--- START OF Source records ---

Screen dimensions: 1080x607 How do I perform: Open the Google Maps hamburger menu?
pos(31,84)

--- END OF Source records ---
--- START OF Source records ---

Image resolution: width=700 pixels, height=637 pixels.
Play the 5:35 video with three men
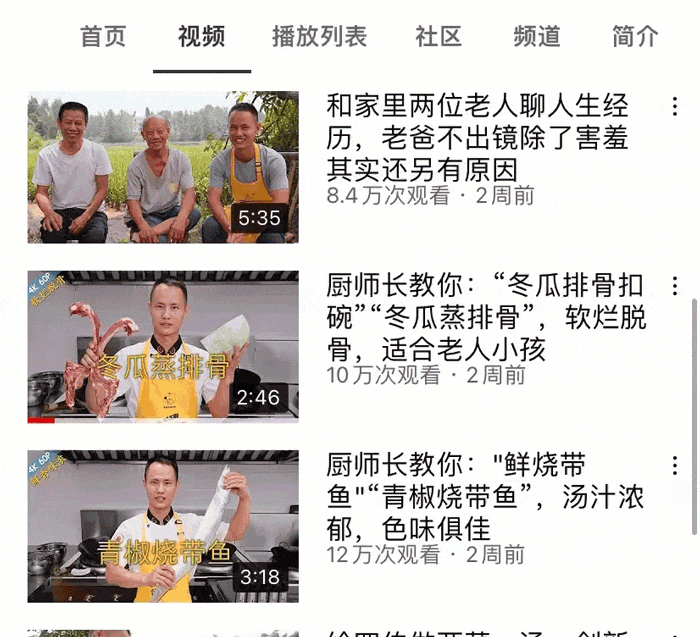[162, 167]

--- END OF Source records ---
--- START OF Source records ---

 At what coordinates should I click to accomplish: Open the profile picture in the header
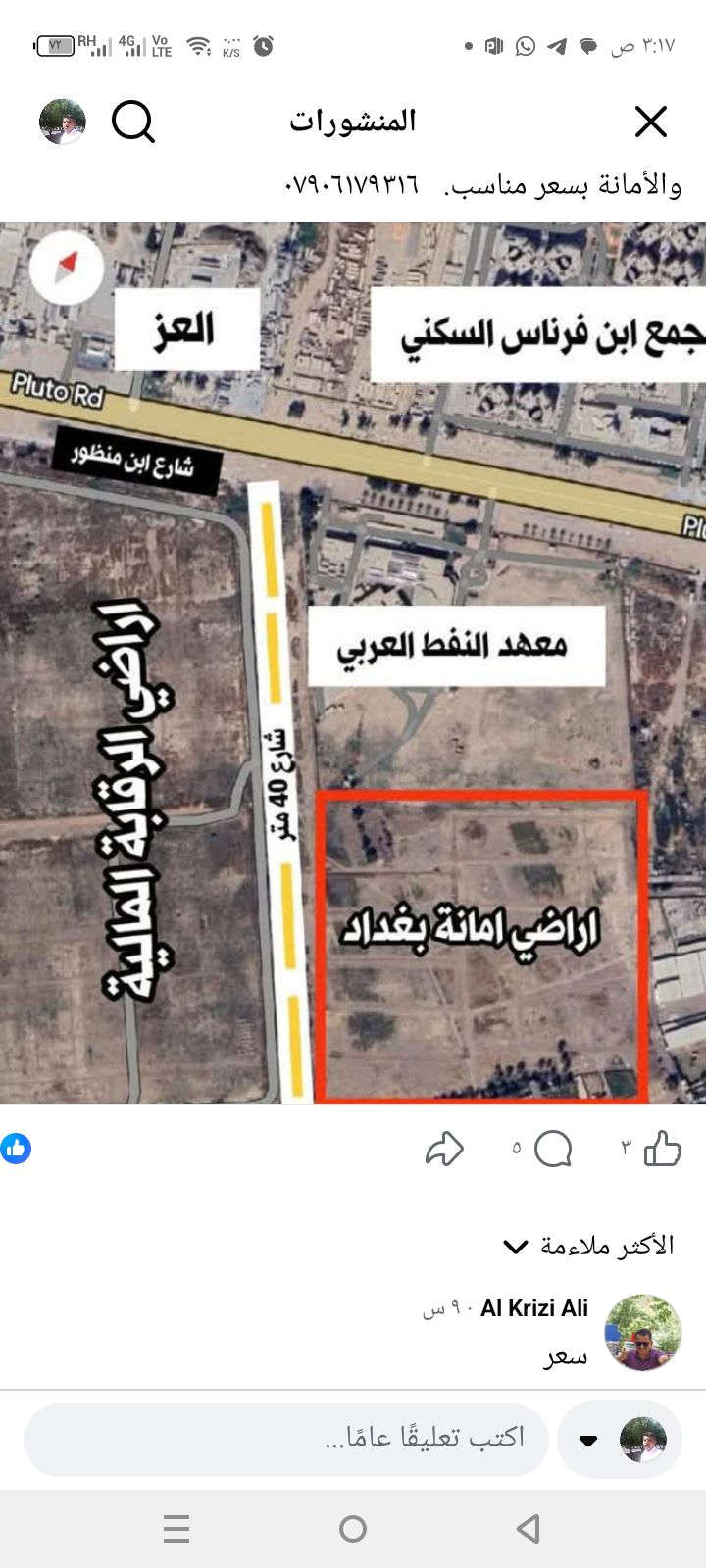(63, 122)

--- END OF Source records ---

> **Instruction**:
Copy every line from the items above that contains the word "Open". Match capital and lowercase letters exactly.

> **Solution for this exercise**:
Screen dimensions: 1080x607 How do I perform: Open the Google Maps hamburger menu?
 At what coordinates should I click to accomplish: Open the profile picture in the header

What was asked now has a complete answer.